▶ **What you are asked to do**
Repeat the whole listing exactly as it appears.

▶ **Records for the exercise**

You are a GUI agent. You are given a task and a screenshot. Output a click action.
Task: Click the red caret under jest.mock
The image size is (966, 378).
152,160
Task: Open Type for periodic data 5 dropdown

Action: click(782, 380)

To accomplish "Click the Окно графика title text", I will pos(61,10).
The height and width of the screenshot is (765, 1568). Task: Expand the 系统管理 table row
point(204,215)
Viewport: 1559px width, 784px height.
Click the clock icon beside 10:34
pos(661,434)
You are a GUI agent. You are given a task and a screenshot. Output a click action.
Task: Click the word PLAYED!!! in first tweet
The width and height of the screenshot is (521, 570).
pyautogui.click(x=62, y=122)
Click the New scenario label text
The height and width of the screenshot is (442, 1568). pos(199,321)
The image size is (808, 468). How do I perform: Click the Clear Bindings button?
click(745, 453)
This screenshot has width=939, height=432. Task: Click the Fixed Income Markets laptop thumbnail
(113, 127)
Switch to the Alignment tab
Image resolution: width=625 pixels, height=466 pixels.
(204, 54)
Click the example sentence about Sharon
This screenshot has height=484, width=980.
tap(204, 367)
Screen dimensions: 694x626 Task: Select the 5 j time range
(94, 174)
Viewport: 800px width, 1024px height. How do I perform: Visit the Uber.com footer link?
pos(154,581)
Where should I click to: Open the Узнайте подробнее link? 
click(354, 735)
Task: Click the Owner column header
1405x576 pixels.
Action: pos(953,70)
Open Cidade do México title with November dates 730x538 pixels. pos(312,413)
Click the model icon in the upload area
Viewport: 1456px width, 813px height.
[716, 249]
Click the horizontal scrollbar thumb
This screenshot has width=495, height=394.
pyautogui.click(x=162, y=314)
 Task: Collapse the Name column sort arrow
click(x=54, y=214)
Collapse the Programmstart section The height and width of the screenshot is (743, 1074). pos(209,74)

▶ **Finished task**
You are a GUI agent. You are given a task and a screenshot. Output a click action.
Task: Click the red caret under jest.mock
The image size is (966, 378).
152,160
Task: Open Type for periodic data 5 dropdown

Action: click(782, 380)

To accomplish "Click the Окно графика title text", I will pos(61,10).
The height and width of the screenshot is (765, 1568). Task: Expand the 系统管理 table row
point(204,215)
Viewport: 1559px width, 784px height.
Click the clock icon beside 10:34
pos(661,434)
You are a GUI agent. You are given a task and a screenshot. Output a click action.
Task: Click the word PLAYED!!! in first tweet
The width and height of the screenshot is (521, 570).
pyautogui.click(x=62, y=122)
Click the New scenario label text
The height and width of the screenshot is (442, 1568). pos(199,321)
The image size is (808, 468). How do I perform: Click the Clear Bindings button?
click(745, 453)
This screenshot has width=939, height=432. Task: Click the Fixed Income Markets laptop thumbnail
(113, 127)
Switch to the Alignment tab
Image resolution: width=625 pixels, height=466 pixels.
(204, 54)
Click the example sentence about Sharon
This screenshot has height=484, width=980.
tap(204, 367)
Screen dimensions: 694x626 Task: Select the 5 j time range
(94, 174)
Viewport: 800px width, 1024px height. How do I perform: Visit the Uber.com footer link?
pos(154,581)
Where should I click to: Open the Узнайте подробнее link? 
click(354, 735)
Task: Click the Owner column header
1405x576 pixels.
Action: pos(953,70)
Open Cidade do México title with November dates 730x538 pixels. pos(312,413)
Click the model icon in the upload area
Viewport: 1456px width, 813px height.
[716, 249]
Click the horizontal scrollbar thumb
This screenshot has width=495, height=394.
pyautogui.click(x=162, y=314)
 Task: Collapse the Name column sort arrow
click(x=54, y=214)
Collapse the Programmstart section The height and width of the screenshot is (743, 1074). pos(209,74)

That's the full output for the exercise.